Shedding light on biological redox processes - Single molecule studies of Cu-containing oxidoreductases

The investigation of electron-transfer (ET) processes, as well as redox reactions is important to understand a whole series of biochemical processes. Single-molecule techniques are a precious tool whose diffusion and technical evolution made them available for the study of biologically relevant reactions. In this thesis an approach to the study of electron-transfer and redox reaction by means of single-molecule techniques is presented. Two proteins were investigated: azurin, from Pseudomonas aeruginosa, which contains a type-1 copper center, and the blue nitrite reductase (bNiR), from Alcaligenes xylosoxidans, which contains a type-1 and a type-2 copper center.

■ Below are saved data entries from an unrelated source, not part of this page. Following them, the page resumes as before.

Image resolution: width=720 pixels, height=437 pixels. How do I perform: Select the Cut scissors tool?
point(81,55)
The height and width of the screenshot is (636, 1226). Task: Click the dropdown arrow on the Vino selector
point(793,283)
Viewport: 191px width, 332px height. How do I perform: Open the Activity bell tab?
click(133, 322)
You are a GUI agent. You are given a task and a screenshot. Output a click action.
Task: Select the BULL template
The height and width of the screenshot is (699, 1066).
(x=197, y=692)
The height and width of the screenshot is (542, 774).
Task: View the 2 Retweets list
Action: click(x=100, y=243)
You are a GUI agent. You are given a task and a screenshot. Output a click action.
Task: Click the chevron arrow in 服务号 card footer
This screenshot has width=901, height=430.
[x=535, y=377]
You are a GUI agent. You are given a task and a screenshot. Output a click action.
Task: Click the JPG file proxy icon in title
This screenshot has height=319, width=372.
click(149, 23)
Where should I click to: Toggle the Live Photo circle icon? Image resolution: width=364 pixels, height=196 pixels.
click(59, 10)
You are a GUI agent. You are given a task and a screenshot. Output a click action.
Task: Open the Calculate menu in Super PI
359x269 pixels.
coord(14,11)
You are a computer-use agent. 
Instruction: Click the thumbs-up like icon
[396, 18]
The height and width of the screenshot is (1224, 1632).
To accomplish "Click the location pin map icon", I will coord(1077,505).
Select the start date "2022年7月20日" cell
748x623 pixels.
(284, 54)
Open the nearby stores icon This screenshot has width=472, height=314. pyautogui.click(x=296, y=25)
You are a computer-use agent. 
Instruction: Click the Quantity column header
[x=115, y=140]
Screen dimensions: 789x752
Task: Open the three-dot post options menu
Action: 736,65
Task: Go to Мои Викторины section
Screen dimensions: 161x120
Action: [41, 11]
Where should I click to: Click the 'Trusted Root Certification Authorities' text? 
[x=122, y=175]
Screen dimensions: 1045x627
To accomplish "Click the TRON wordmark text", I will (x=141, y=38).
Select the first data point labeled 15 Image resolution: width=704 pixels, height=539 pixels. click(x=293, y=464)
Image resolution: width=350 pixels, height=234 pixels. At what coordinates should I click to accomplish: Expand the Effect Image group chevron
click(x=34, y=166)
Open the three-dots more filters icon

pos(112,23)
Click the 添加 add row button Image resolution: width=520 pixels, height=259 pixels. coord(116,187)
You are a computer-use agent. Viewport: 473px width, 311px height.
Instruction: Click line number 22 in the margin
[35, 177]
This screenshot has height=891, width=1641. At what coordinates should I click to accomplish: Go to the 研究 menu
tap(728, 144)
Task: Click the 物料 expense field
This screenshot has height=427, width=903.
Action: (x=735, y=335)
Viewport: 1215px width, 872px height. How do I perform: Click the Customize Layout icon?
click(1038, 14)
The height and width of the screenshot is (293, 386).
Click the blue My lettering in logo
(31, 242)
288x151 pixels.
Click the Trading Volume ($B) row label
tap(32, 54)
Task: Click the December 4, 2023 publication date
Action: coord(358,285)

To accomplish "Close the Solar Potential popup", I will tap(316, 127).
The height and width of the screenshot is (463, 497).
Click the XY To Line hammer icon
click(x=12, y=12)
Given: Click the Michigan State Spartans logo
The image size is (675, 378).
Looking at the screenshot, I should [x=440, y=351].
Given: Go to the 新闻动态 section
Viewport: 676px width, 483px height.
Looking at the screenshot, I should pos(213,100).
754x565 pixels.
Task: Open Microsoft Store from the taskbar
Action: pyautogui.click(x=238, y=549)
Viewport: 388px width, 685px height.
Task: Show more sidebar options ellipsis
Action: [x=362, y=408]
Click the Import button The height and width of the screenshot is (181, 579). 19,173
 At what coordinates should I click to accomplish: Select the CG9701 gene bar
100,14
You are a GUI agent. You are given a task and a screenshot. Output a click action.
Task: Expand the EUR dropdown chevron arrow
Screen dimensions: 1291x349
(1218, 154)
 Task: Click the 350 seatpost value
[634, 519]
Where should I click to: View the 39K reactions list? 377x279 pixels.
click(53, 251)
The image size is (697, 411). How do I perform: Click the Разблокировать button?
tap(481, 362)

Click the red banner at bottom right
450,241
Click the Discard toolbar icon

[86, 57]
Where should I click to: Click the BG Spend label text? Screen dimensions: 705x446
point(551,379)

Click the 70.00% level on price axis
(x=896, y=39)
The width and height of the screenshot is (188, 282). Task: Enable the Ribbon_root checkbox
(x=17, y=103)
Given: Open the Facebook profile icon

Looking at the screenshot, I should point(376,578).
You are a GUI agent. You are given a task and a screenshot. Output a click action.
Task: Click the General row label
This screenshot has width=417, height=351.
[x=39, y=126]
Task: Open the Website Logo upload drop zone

By means of a resonant energy transfer (FRET) __ based approach it was possible to use a fluorescent label attached to the surface of the proteins to obtain information about their redox state. By using fluorescence correlation spectroscopy in solution it was possible to study ET processes between azurin and the label and between two covalently linked azurin monomers. Nitrite reductase was immobilized in an agarose matrix and single enzyme molecules were investigated by using scanning confocal microscopy: new details about the internal ET between the two copper centers of bNiR were revealed and new light was shed on the catalytic cycle of the enzyme.